• _Part of a data file_:
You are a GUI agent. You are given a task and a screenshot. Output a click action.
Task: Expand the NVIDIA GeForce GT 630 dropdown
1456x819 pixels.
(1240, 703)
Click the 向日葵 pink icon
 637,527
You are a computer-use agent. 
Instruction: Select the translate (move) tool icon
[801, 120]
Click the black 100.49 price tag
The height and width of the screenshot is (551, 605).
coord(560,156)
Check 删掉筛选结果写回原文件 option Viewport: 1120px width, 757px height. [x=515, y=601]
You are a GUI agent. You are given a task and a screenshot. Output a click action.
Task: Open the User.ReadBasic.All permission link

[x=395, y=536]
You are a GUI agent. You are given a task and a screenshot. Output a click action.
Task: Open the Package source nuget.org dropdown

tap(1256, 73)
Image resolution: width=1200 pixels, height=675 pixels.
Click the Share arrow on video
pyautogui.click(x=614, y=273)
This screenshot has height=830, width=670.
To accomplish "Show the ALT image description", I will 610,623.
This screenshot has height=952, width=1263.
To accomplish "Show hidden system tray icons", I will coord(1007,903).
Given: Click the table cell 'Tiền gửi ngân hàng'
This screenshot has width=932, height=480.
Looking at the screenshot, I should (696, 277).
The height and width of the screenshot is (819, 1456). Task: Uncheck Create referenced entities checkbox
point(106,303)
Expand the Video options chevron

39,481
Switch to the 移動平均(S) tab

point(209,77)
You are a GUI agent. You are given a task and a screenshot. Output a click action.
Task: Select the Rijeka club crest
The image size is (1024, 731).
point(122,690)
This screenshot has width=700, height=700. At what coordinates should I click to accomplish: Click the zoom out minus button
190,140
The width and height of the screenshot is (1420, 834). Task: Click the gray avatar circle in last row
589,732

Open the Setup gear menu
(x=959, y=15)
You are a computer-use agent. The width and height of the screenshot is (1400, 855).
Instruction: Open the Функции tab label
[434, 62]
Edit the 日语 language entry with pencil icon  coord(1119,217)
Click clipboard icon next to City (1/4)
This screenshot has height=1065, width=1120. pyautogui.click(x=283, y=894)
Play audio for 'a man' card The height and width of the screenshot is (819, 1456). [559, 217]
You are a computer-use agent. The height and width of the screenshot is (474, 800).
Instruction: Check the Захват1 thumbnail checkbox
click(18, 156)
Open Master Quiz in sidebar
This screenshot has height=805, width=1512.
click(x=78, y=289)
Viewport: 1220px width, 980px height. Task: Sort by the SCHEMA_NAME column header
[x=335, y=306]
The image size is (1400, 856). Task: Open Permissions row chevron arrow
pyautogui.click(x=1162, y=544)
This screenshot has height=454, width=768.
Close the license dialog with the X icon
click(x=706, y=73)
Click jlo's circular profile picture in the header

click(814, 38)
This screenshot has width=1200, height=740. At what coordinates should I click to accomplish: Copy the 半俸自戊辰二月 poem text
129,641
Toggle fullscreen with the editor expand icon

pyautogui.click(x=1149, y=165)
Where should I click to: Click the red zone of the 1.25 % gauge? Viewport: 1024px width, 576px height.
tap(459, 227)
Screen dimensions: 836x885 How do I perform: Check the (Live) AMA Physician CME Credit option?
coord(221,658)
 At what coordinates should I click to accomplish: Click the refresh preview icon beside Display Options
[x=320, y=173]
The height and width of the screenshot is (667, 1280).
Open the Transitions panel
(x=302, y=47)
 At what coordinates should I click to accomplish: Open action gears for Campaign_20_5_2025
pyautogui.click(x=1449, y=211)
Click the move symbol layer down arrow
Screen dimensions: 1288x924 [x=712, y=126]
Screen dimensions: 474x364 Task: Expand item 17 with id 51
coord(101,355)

• _SHORT EXERCISE_: Retype the lines above exactly as they appear, from the first line through the last.

• _COMPLETE ANSWER_:
You are a GUI agent. You are given a task and a screenshot. Output a click action.
Task: Expand the NVIDIA GeForce GT 630 dropdown
1456x819 pixels.
(1240, 703)
Click the 向日葵 pink icon
 637,527
You are a computer-use agent. 
Instruction: Select the translate (move) tool icon
[801, 120]
Click the black 100.49 price tag
The height and width of the screenshot is (551, 605).
coord(560,156)
Check 删掉筛选结果写回原文件 option Viewport: 1120px width, 757px height. [x=515, y=601]
You are a GUI agent. You are given a task and a screenshot. Output a click action.
Task: Open the User.ReadBasic.All permission link

[x=395, y=536]
You are a GUI agent. You are given a task and a screenshot. Output a click action.
Task: Open the Package source nuget.org dropdown

tap(1256, 73)
Image resolution: width=1200 pixels, height=675 pixels.
Click the Share arrow on video
pyautogui.click(x=614, y=273)
This screenshot has height=830, width=670.
To accomplish "Show the ALT image description", I will 610,623.
This screenshot has height=952, width=1263.
To accomplish "Show hidden system tray icons", I will coord(1007,903).
Given: Click the table cell 'Tiền gửi ngân hàng'
This screenshot has width=932, height=480.
Looking at the screenshot, I should (696, 277).
The height and width of the screenshot is (819, 1456). Task: Uncheck Create referenced entities checkbox
point(106,303)
Expand the Video options chevron

39,481
Switch to the 移動平均(S) tab

point(209,77)
You are a GUI agent. You are given a task and a screenshot. Output a click action.
Task: Select the Rijeka club crest
The image size is (1024, 731).
point(122,690)
This screenshot has width=700, height=700. At what coordinates should I click to accomplish: Click the zoom out minus button
190,140
The width and height of the screenshot is (1420, 834). Task: Click the gray avatar circle in last row
589,732

Open the Setup gear menu
(x=959, y=15)
You are a computer-use agent. The width and height of the screenshot is (1400, 855).
Instruction: Open the Функции tab label
[434, 62]
Edit the 日语 language entry with pencil icon  coord(1119,217)
Click clipboard icon next to City (1/4)
This screenshot has height=1065, width=1120. pyautogui.click(x=283, y=894)
Play audio for 'a man' card The height and width of the screenshot is (819, 1456). [559, 217]
You are a computer-use agent. The height and width of the screenshot is (474, 800).
Instruction: Check the Захват1 thumbnail checkbox
click(18, 156)
Open Master Quiz in sidebar
This screenshot has height=805, width=1512.
click(x=78, y=289)
Viewport: 1220px width, 980px height. Task: Sort by the SCHEMA_NAME column header
[x=335, y=306]
The image size is (1400, 856). Task: Open Permissions row chevron arrow
pyautogui.click(x=1162, y=544)
This screenshot has height=454, width=768.
Close the license dialog with the X icon
click(x=706, y=73)
Click jlo's circular profile picture in the header

click(814, 38)
This screenshot has width=1200, height=740. At what coordinates should I click to accomplish: Copy the 半俸自戊辰二月 poem text
129,641
Toggle fullscreen with the editor expand icon

pyautogui.click(x=1149, y=165)
Where should I click to: Click the red zone of the 1.25 % gauge? Viewport: 1024px width, 576px height.
tap(459, 227)
Screen dimensions: 836x885 How do I perform: Check the (Live) AMA Physician CME Credit option?
coord(221,658)
 At what coordinates should I click to accomplish: Click the refresh preview icon beside Display Options
[x=320, y=173]
The height and width of the screenshot is (667, 1280).
Open the Transitions panel
(x=302, y=47)
 At what coordinates should I click to accomplish: Open action gears for Campaign_20_5_2025
pyautogui.click(x=1449, y=211)
Click the move symbol layer down arrow
Screen dimensions: 1288x924 [x=712, y=126]
Screen dimensions: 474x364 Task: Expand item 17 with id 51
coord(101,355)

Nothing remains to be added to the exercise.